How are cryogenic storage tanks maintained and monitored?
Cryogenic storage tanks are usually stored in a secure access room. All tanks are connected to an alarm system that is capable of remotely alerting laboratory staff members in event of a significant temperature variation or LN2level deviation. In the event of an alarm, standard protocol calls for laboratory staff to immediately report to the laboratory at any time to investigate the cause of the alarm. The alarm system is tested monthly and should undergo preventative maintenance at least once a year. Standard protocols for following these regimens is essential to reduce the contribution of human error to catastrophic failure.
Because redundancy is an essential feature of all critical monitoring system, nitrogen levels are measured in all tanks at least three times per week, if not daily to ensure temperature uniformity. A yardstick-like instrument is used to measure the level of LN2and these data are graphically charted to detect increased consumption of LN2, which may be a signal that a tank is failing. If the cryogenic storage tank does not have an autofill mechanism, it is manually filled with LN2to a pre-determined level.
All cryogenic storage tanks are checked daily for signs of frost or condensation that may indicate impending tank failure. If there are any signs of malfunction, a tank must be replaced. At least one empty back-up tank should be readily available and filled with LN2, in the event of a tank failure emergency.
When a natural disaster is anticipated or another event that would potentially preclude access to the tanks or delivery of additional LN2, undamaged cryogenic storage tanks should be capable of maintaining appropriate temperatures for at least six weeks to ensure safety of the reproductive tissues.

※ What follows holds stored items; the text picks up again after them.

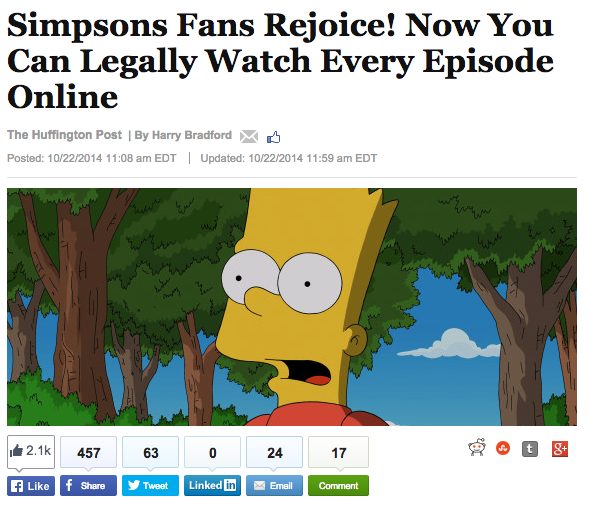Image resolution: width=593 pixels, height=520 pixels.
Task: Click the LinkedIn share button
Action: (x=212, y=485)
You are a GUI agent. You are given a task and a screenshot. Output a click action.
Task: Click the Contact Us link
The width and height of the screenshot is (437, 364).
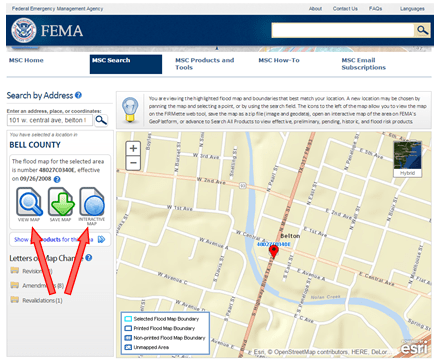pos(345,9)
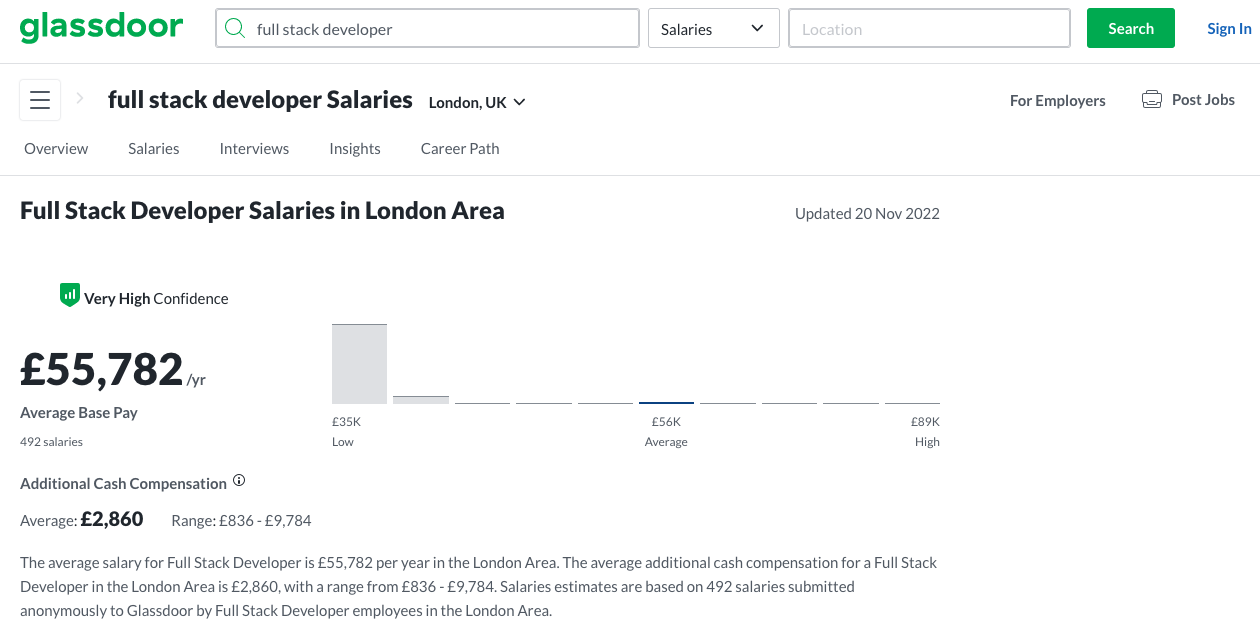
Task: Click the Glassdoor logo
Action: (102, 27)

What is a failure of a cryogenic storage tank?
A catastrophic failure occurs when a cryogenic storage tank’s vacuum is abruptly lost without warning. Unless a backup tank is available and the contained cryopreserved reproductive tissues are immediately transferred, loss of the cryopreserved specimens is imminent. Other tank failures occur when there is slow deterioration of the tank’s vacuum due to mechanical insult, overfill with LN2, inertial stress, and metal or weld fatigue. Signs of frost or condensation are the most common signs of impending cryogenic storage tank failure and increased LN2 consumption. Most manufacturers guarantee the tank’s vacuum for five years and cite a lifespan of ten years.
How often does a cryogenic storage tank failure happen?

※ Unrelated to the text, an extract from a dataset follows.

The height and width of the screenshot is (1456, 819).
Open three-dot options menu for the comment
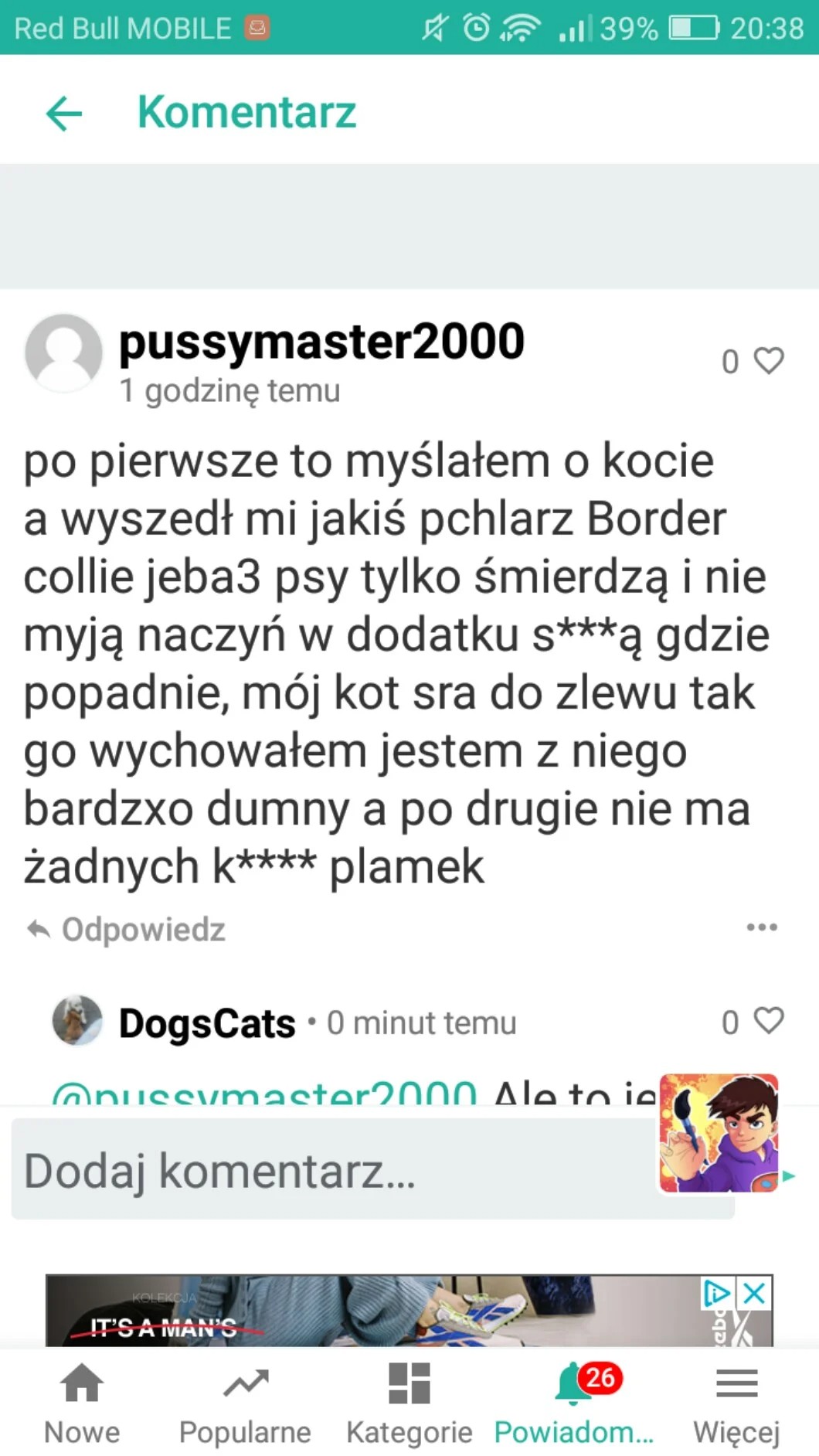762,927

There are no national or international agencies that track incidence of cryogenic storage tank failures and most available information is anecdotal. However, a generalized industry opinion is that catastrophic tank failures are rare. Known cryogenic storage tank failures with complete loss of productive tissues occur once or twice a decade. A survey of cryostorage centers in UK and Ireland cited three failures from 17 respondents using nitrogen vapor systems.4
The authors report no potential conflicts of interest with regard to this article.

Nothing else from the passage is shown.